How to keep a job when you suffer from depression

Keeping life together is hard at the best of times. It is made much harder when you have an out of control addiction, abuse alcohol or suffer from a mental health condition such as depression or anxiety. 

Maintaining relationships and friendships is made that much harder, and holding down a job seems impossible.


RELATED READING: A Street Cat Named Fred – how I overcame drug addiction to live my best life


A couple of times, I have returned to the workforce and failed. I have been in my latest job for a year and life is definitely looking up. Here are some pieces of advice that have helped me hold down my job and are bound to help you as you transition back into the workforce.

Continue with your treatment

You will be busier when you are working, and you might feel like your depression or addiction is under control, but that doesn’t mean you should stop any prescribed medications or medical appointments. Keeping up with your treatments is essential to stay on track and to help you manage any new concerns that might come up in the workplace. Rely only on the advice of your medical team to advise you when you can cease treatment.

Get into a great routine at home

Being organised and getting into a good routine at home will help you prepare for your day and unwind at night. Make room in your schedule to go to bed early. Having a great sleep routine and getting a decent nights sleep will leave you refreshed to take on whatever the day throws at you.

And when I say early night, I mean it! During the week, I’m in bed by 10pm and don’t have any electrical devices (especially anything that can be on standby or projects light) or TVs in my bedroom. Going to bed early means I can rise early and naturally without using an alarm clock.  My body naturally wakes me around 5.30am.

Stick to a healthy diet

I have custody of my son week on/week off. When he’s with me, I work part-time and have extra time to prepare healthy meals at home. We do this together for some father and son bonding time. I work extra hours when I’m on my own, sometimes getting home at 8pm or later. Meal prep is your friend in these situations. Make time over the weekend to pre-prepare healthy meals that you can pull out of the freezer and reheat when you get home.

Stay active

I always get out of my office and go for a walk during my lunch break. It doesn’t matter what the weather is like, I need this burst of fresh air and time away from my computer and phone to refresh and reset my mind.

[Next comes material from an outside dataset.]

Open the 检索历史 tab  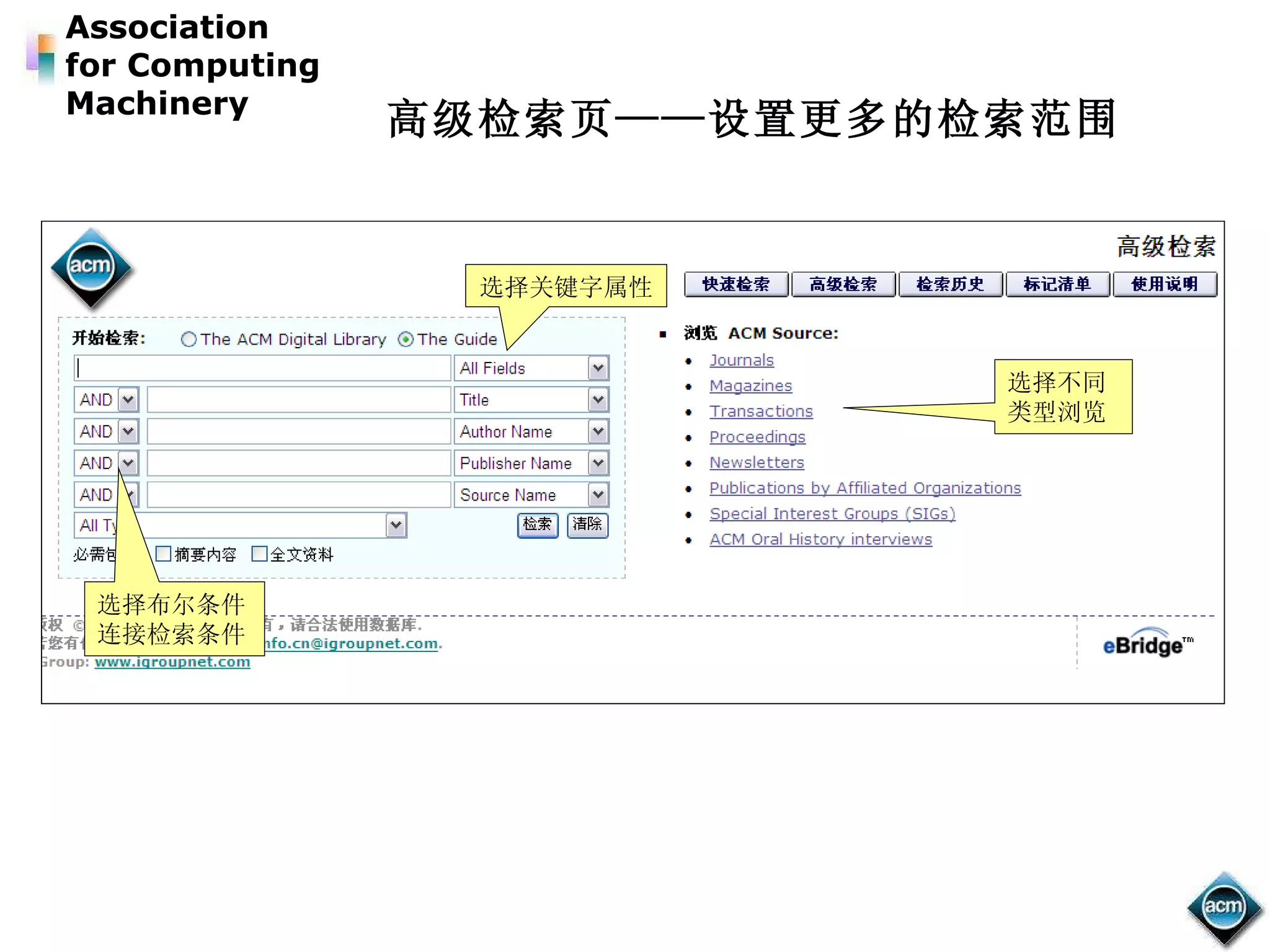pos(950,284)
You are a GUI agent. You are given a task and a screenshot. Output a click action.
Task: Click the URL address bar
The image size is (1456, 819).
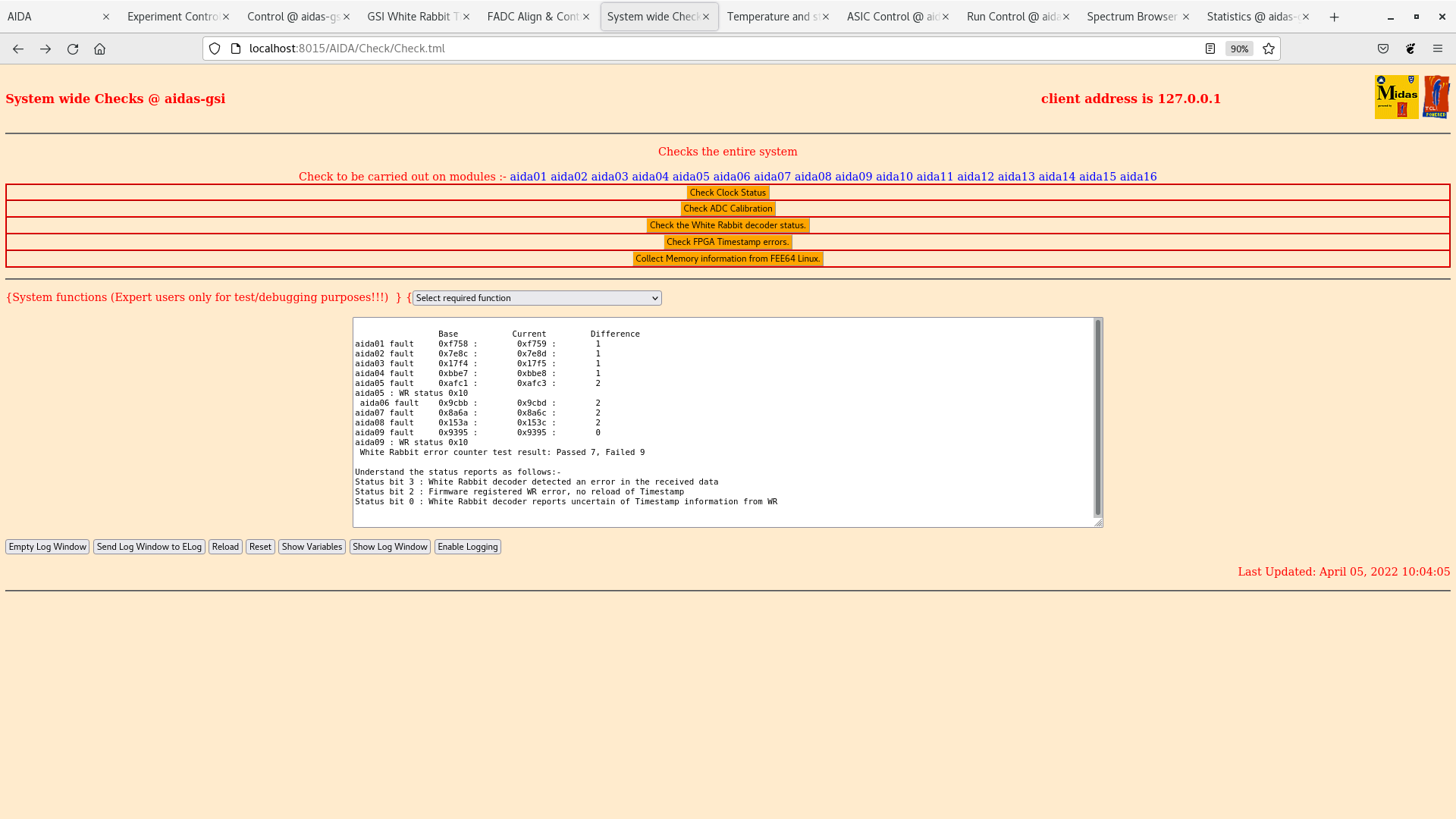682,49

Twice a week, and on weekends I start my morning off with a run. Once a week, I hit the gym for some weight training.

Weekends I also try and squeeze in a bike ride and hit of golf.

On the bad days, exercise is a way of releasing negative energy from my mind and body. On the good days, it makes me feel even more alive. In addition, my mood is uplifted, especially when out at 6am and you see all the other dedicated humans also exercising at that time. It is a great way to meet some new people and maybe find an exercise buddy.

Avoid drugs and alcohol

Since bringing my drug addiction under control 2 years ago, I have maintained a drug-free lifestyle. During the workweek, I avoid caffeine and alcohol, I find these two substances can bring out negative feelings or harm my routines and therefore affecting my mind. During the workweek, I stick to fruit-infused or plain water and indulge in the occasional beer or coffee on weekends only. I never drink soft-drinks or anything containing artificial sweeteners.

Keep your employer informed

You might not feel comfortable telling your employer about your depression, and that is okay. In previous jobs, I didn’t notify my employer of battles and then when I didn’t show up for work for weeks at a time, was promptly shown the door. This time returning to the workforce I was upfront with my employer about my previous drug addiction and my depression. My employer has been very supportive. They have given me flexible working hours (I work a 75 hour fortnight over 8 days) and that gives me time to attend all medical appointments, it gives me downtime and means I can be a hands-on Dad.

Stay organised

Keep your workspace clear and free of clutter and try to keep up on housework at home. 

I can afford to hire a cleaner to take care of some of the basics. If you can, make hiring a cleaner a top priority. Not having the stress of trying to clean a house on top of everything else allows extra time to work on me and maintain relationships and friendships.

Know when you need to take some time off

This is where being open with your employer can pay off. If you feel yourself slipping, recognise you need to take some time off and take it. An employer would much rather you take time off when you think you need it than deal with the fallout of a relapse which can have a devastating domino effect on the workplace.

It is possible to hold down a job while you work on your mental health or recover from addictions or alcoholism, but it is also a good idea to check with your medical team before jumping into anything too stressful. Take small steps, keep yourself active, healthy and organised and keep your employer informed. These are my surefire steps to successfully holding down a job when you suffer from depression.